The party turned back up the river and returned to the camp at Fort O’Hare. They then travelled along the Crawford River and with the carts getting bogged down in heavy ground, Mitchell and a small party set out on horseback to Portland Bay.  Their first stop was near Heywood and a large hill Mitchell climbed and named Mount Eckersley.  From there they crossed the Fitzroy and Surry Rivers bringing us back to 29 August 1836 and Major Mitchell’s first sighting of the coast at Portland Bay.
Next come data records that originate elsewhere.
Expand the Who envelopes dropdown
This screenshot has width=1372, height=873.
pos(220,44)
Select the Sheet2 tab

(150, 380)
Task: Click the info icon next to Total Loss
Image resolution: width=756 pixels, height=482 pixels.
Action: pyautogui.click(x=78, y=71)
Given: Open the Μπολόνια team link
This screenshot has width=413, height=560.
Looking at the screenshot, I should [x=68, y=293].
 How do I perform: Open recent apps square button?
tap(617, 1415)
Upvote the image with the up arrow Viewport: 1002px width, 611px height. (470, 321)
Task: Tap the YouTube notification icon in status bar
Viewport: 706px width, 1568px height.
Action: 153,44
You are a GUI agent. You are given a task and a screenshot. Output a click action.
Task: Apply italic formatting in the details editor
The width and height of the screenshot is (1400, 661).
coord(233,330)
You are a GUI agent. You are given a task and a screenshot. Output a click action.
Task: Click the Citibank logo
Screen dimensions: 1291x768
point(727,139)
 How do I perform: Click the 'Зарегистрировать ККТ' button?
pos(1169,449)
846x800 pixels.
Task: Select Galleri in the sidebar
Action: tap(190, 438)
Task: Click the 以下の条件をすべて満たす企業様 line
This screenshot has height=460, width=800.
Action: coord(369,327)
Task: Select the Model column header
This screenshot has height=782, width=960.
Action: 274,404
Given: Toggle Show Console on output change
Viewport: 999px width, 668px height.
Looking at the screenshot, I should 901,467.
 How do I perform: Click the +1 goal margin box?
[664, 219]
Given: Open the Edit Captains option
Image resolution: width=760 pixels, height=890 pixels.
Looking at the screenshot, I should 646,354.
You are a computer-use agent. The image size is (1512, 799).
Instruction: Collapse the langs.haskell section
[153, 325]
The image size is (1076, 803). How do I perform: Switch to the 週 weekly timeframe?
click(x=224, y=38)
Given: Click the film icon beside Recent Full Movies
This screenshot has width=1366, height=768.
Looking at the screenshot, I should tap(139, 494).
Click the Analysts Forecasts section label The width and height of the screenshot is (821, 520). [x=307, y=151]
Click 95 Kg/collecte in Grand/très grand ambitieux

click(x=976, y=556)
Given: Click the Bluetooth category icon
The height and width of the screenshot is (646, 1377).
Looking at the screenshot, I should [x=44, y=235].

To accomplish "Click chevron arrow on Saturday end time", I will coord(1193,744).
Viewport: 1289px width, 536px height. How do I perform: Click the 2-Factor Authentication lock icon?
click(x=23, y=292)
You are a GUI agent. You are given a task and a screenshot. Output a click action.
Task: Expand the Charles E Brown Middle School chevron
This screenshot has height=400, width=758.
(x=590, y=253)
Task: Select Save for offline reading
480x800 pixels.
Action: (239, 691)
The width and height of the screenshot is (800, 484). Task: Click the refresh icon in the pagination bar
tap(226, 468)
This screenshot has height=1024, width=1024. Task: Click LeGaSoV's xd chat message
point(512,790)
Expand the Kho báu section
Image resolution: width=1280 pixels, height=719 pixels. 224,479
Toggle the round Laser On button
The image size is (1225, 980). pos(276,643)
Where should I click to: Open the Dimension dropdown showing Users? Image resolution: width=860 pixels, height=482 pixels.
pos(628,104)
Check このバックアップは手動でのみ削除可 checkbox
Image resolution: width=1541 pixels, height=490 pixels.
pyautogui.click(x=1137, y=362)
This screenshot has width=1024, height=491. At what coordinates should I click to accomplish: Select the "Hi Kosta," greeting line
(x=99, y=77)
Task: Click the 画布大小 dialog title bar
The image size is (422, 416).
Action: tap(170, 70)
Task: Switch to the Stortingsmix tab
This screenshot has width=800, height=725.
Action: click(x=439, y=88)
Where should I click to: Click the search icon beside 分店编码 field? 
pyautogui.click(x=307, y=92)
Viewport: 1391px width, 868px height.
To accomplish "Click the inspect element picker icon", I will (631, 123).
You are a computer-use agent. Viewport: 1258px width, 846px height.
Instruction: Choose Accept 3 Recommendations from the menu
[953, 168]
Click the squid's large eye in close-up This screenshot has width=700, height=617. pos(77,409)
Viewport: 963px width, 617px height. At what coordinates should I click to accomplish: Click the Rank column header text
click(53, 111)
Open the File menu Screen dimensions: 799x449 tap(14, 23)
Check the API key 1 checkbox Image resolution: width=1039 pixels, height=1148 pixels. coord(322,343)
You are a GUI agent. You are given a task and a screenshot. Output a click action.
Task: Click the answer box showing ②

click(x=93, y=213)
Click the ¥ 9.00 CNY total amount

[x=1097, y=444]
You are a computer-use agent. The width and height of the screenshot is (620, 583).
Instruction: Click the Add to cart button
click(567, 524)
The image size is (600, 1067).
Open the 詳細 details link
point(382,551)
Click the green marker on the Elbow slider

LOOKING TOWARD PORTLAND BAY

LOOKING TOWARD PORTLAND BAY

Major Mitchell walked on to the beach littered with whale carcases, evidence of whalers in the area.  A member of the party, Aboriginal man Tommy Came-last, reported cattle tracks and the footprints of a white man.  Tobacco pipes and a broken bottle were also found, possibly from the whalers but they would not have had cattle.  Looking around the bay, Mitchell saw houses, possibly whalers huts, so they headed toward them.  Mitchell and his party descended high cliffs and could see a ship anchored in the bay.  Approaching the wooden houses they found they discovered they were abandoned whalers’ shacks but just as they were moving on, two shots rang out.  Mitchell ordered one of his men to fire off a shot and to sound the bugle.  They climbed to higher ground and found a cart track which they followed until a man approached them. Mitchell continues,

He informed me in answer to my questions that the vessel at anchor was the “Elizabeth” of Launceston; and that just round the point there was a considerable farming establishment belonging to Messrs. Henty, who were then at the house. It then occurred to me that I might there procure a small additional supply of provisions, especially of flour, as my men were on very reduced rations. I therefore approached the house and was kindly received and entertained by the Messrs. Henty who as I learnt had been established there during upwards of two years. It was very obvious indeed from the magnitude and extent of the buildings and the substantial fencing erected that both time and labour had been expended in their construction. A good garden stocked with abundance of vegetables already smiled on Portland Bay; the soil was very rich on the overhanging cliffs, and the potatoes and turnips produced there surpassed in magnitude and quality any I had ever seen elsewhere. (Mitchell, T. L. (Thomas Livingstone) Three expeditions into the interior of eastern Australia, Chapter 3.11)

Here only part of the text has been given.